Le droit à la formation reste un improbable droit des travailleurs dans de nombreuses grandes entreprises. Sept ans après les grandes envolées lyriques de 2003, puis la promulgation de la loi pour la formation tout au long de la vie en 2004, il est temps de dresser un bilan : 95 % des salariés de France ne voient toujours pas, année après année, la couleur de leur DIF. Prétendre révolutionner la formation professionnelle est une chose mais s’y atteler réellement, en finançant sur le terrain des actions de formations en est une autre. Chacun mesure désormais la distance qui sépare la coupe des lèvres, les promesses faites par les partenaires sociaux en 2003 et les blocages qui demeurent dans le monde du travail.

Alors que le refus de l’exercice du DIF pour un motif autre que celui du choix de l’action de formation est illégal et même si le coût du DIF aurait dû être anticipé depuis 7 ans, de nombreuses organisations (publiques comme privées) tergiversent ou résistent aux demandes de leurs salariés : elles ne veulent toujours pas d’un DIF généralisé car elles estiment que le DIF est un dispositif de formation superfétatoire, un luxueux idéal auquel elles ne peuvent accéder du fait de la crise économique.

En 2011, beaucoup d’entreprises seront encore tentées de refuser le DIF à leurs salariés pour de mauvaises raisons. Elles pourraient regretter ces calculs à courte vue car en refusant l’exercice du droit à la formation, c’est aussi leur développement économique qu’elles condamnent.

Notre propos, dans ce cinquième volet consacré au DIF, est de tenter d’expliquer en quoi le DIF n’est pas un handicap pour les entreprises mais bien la réponse simple, pertinente et bon marché aux défis de la société de la connaissance et du travail en ce XXIème siècle.

Un DIF universel est-il hors de prix ?

Examinons ce fameux volet financier du DIF, qui semble affoler le monde économique avec un risque total maximal de 77 milliards d’euros (estimation de 2009 par la Cour des Comptes).

Pour simplifier notre démonstration, nous prendrons un cas d’école : celui d’une entreprise de main d’œuvre employant 1 000 salariés en France.

Comme des centaines d’autres grandes sociétés (grandes par le nombre des salariés qui y travaillent), elle consacre actuellement à peine plus que le minimum légal pour la formation de ses 1 000 salariés, soit 2 % de sa masse salariale (1,6 % étant le taux minimum au-delà de 20 salariés). À ce prix, 10 ou 20 % de ses salariés peuvent bénéficier de réelles opportunités de formation, les autres sont éternellement renvoyés vers leur poste de travail, priés d’attendre leur tour.

Beaucoup d’entreprises en France font du minimum légal (1,6 %) un plafond qu’elles ne pourraient pour rien au monde dépasser (alors qu’elles consacrent 14 % de la masse salarial aux congés payés, par exemple).

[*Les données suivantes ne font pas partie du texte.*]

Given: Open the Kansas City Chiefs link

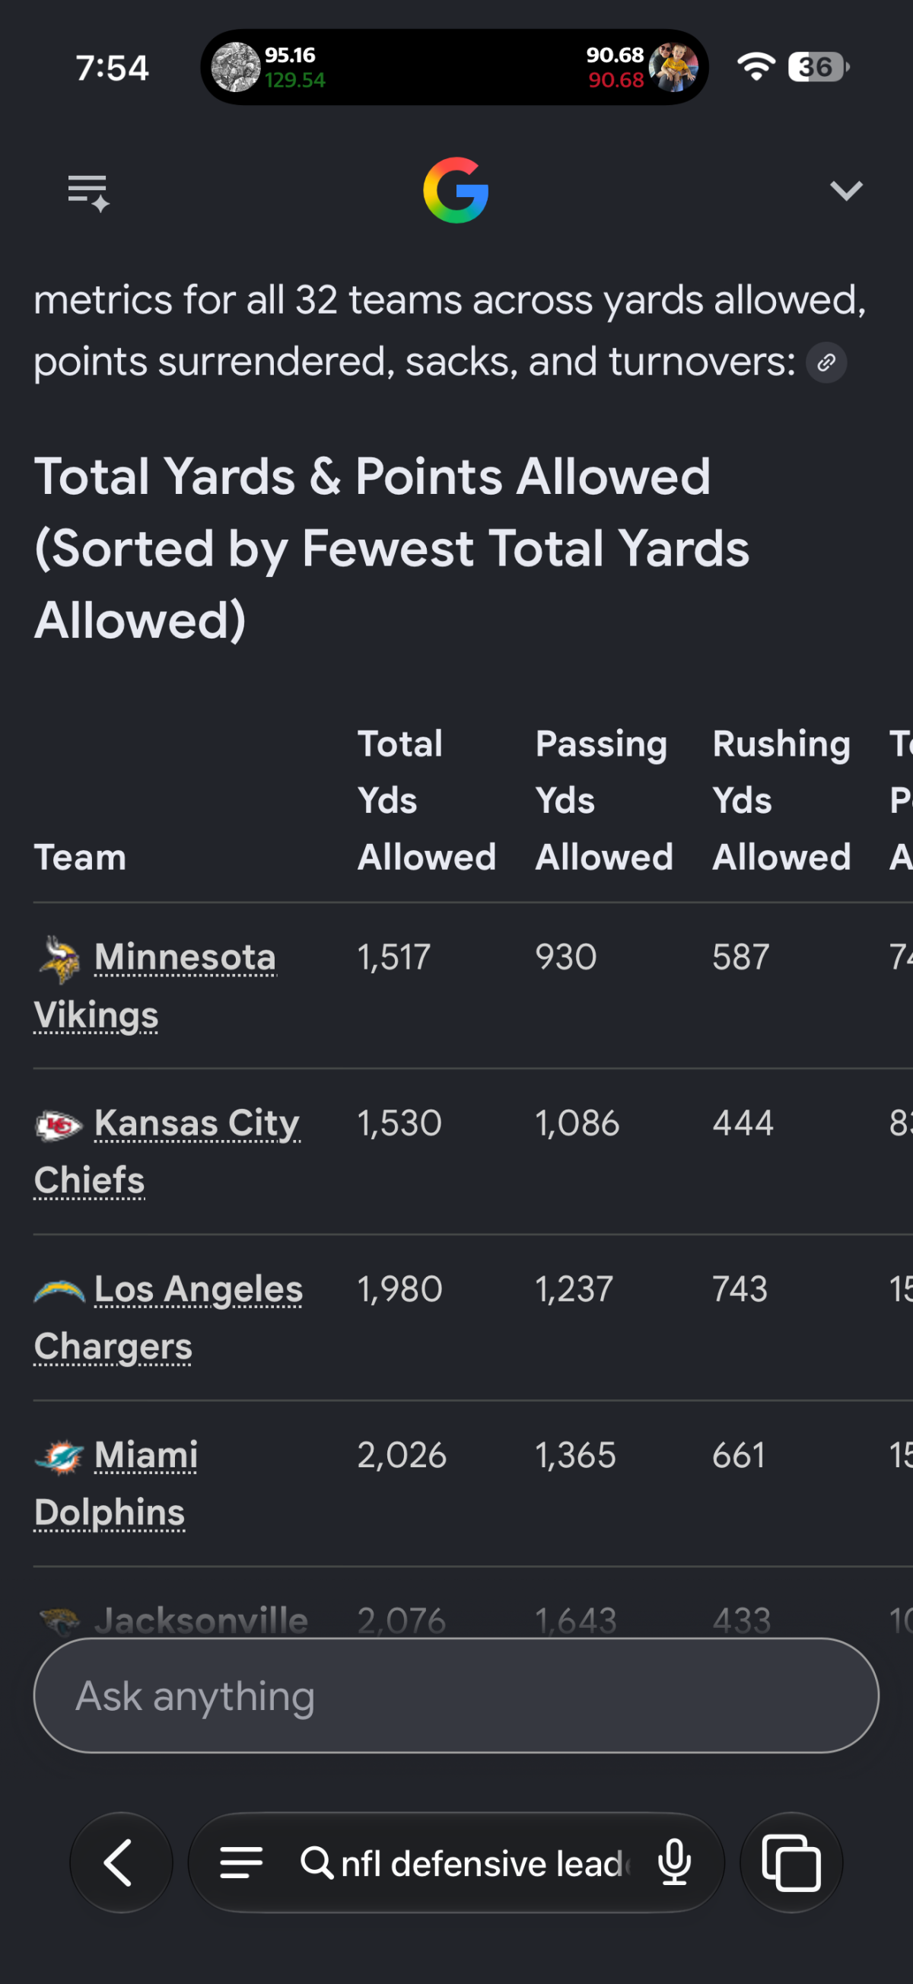Looking at the screenshot, I should (x=168, y=1151).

Est-il plus rentable d’augmenter les salaires ou bien les dépenses formation dans la société de la connaissance ?

Même si les augmentations de salaire constituent toujours une demande générale et récurrente des travailleurs et des syndicats, de nombreuses études ont démontré que des augmentations indifférenciées de salaires (les fameux coups de pouce), non liées à des performances individuelles, sont devenues contre-productives. En six mois, toute augmentation générale des salaires, même de 10 %, est oubliée et annihilée en moins de six mois. « Toujours plus » n’est plus d’actualité.

Si les hausses généralisées de salaires ont eu des effets bénéfiques sur l’économie au XXème siècle, c’était parce qu’elles étaient liées à des hausses parallèles de la productivité. Non seulement les salariés qui fabriquaient des téléviseurs gagnaient plus tous les ans, mais les télés qui sortaient des chaînes de fabrication (françaises) revenaient tous les ans moins chers. C’était le mécanisme vertueux des trente glorieuses et de la reconstruction : plus de pouvoir d’achat pour plus de consommation et donc plus de développement économique et de confort matériel.

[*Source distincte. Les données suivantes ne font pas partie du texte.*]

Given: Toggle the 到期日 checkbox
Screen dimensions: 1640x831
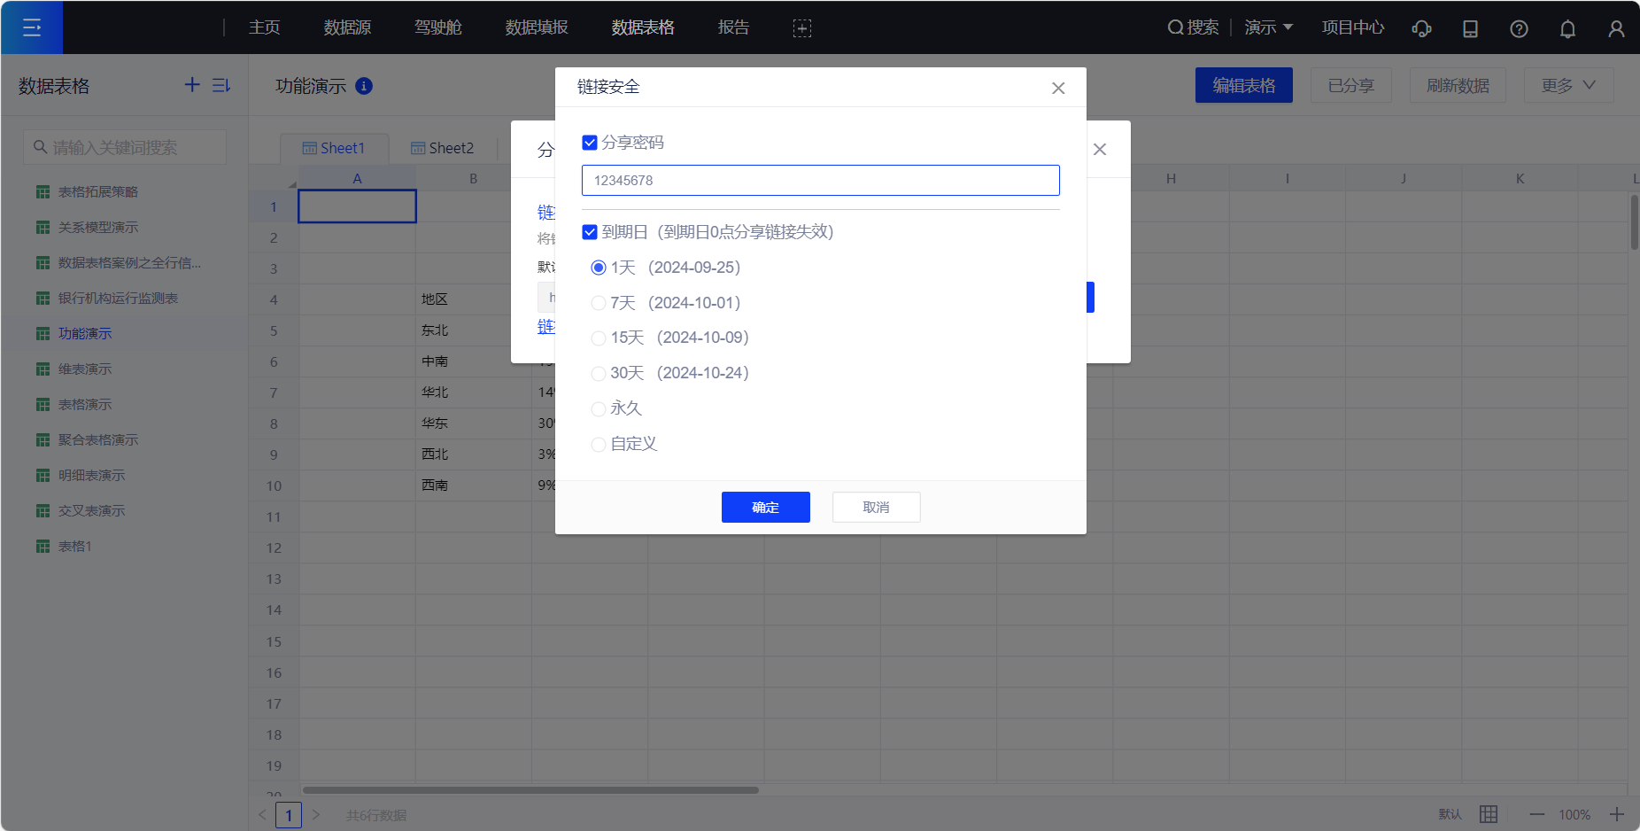Looking at the screenshot, I should point(590,232).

Ce cycle vertueux a été stoppé net dès les années 1970 par les crises successives de l’énergie et des matières premières (qui préfigurent d’autres secousses bien plus importantes par la suite), mais aussi et surtout par le changement de modèle économique induit par la société de l’information, internet et la globalisation des marchés. 

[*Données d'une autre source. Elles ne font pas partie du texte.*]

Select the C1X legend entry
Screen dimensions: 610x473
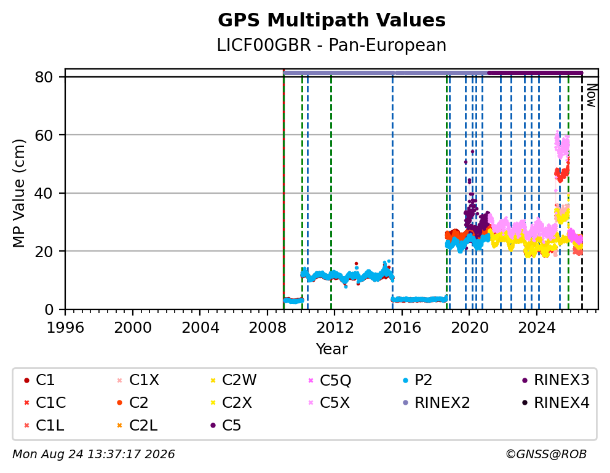pos(138,380)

  • Nous quittons donc le paradigme de la société industrielle. Augmenter les salaires d’une façon uniforme entraîne une hausse du coût de la vie et du travail et donc, au final, la destruction d’emplois (surtout non-qualifiés). Le cercle vertueux a muté en processus vicieux.

Le quantitatif n’est plus un enjeu de société en France, il ne s’agit plus de produire plus de tonnes de poulets ou de voitures, mais bien de privilégier la qualité et le respect de l’environnement (social et naturel).

Reprenons l’exemple de notre société avec ses 1 000 salariés et sa masse salariale de 20 millions d’euros (1 600 euros de salaire brut par mois et par personne). Que coûterait une augmentation généralisée de 10 % des salaires ?
Environ 4 millions d’euros (2 millions en salaires nets et autant en charges).

Que coûtera maintenant dans la même organisation un DIF généralisé de 20 heures par an, pour 75 % des salariés ? Environ 500 € par personne (allocation formation incluse), soit un coût total d’environ 375 000 euros par an.

D'une part, 4 millions d’euros pour une augmentation de salaire très vite oubliée (par les salariés), sans amélioration de la qualité ou de la production ou moins de 400 000 euros d’autre part, en doublant le budget de formation, qui passe de 2 à 4 % de la masse salariale.

  • L’alternative est simple : une vision à trois mois avec des augmentations (faibles) de salaires qui ne parviendront pas à rattraper le coût de la vie ou la projection sur le moyen et le long termes avec une montée en compétences de tous les personnels, tous les ans et un dialogue social renouvelé au sein d’une organisation devenue apprenante.

Quantitatif contre qualitatif ou comment grandir avec le travail ?

Le fameux retour sur investissement est bien dans le camp de la formation tout au long de la vie, se former en dehors du périmètre de poste de travail pour mieux appréhender son travail et le monde environnant apporte une vraie réponse sociale aux grandes organisations.

  • Orange, cette société de France Telecom, qui a vécu en 2009 son annus horribilis, ne s’y est pas trompée. Elle nous apprend par un communiqué de presse, publié il y a quelques jours, qu’elle a développé tous azimuts le DIF de ses salariés, une augmentation de 300 % des DIF réalisés sur la seule année 2010, notamment sur des formations en développement personnel.

L’entreprise Orange ne semble pas le regretter et la souffrance au travail a peut-être ainsi régressé.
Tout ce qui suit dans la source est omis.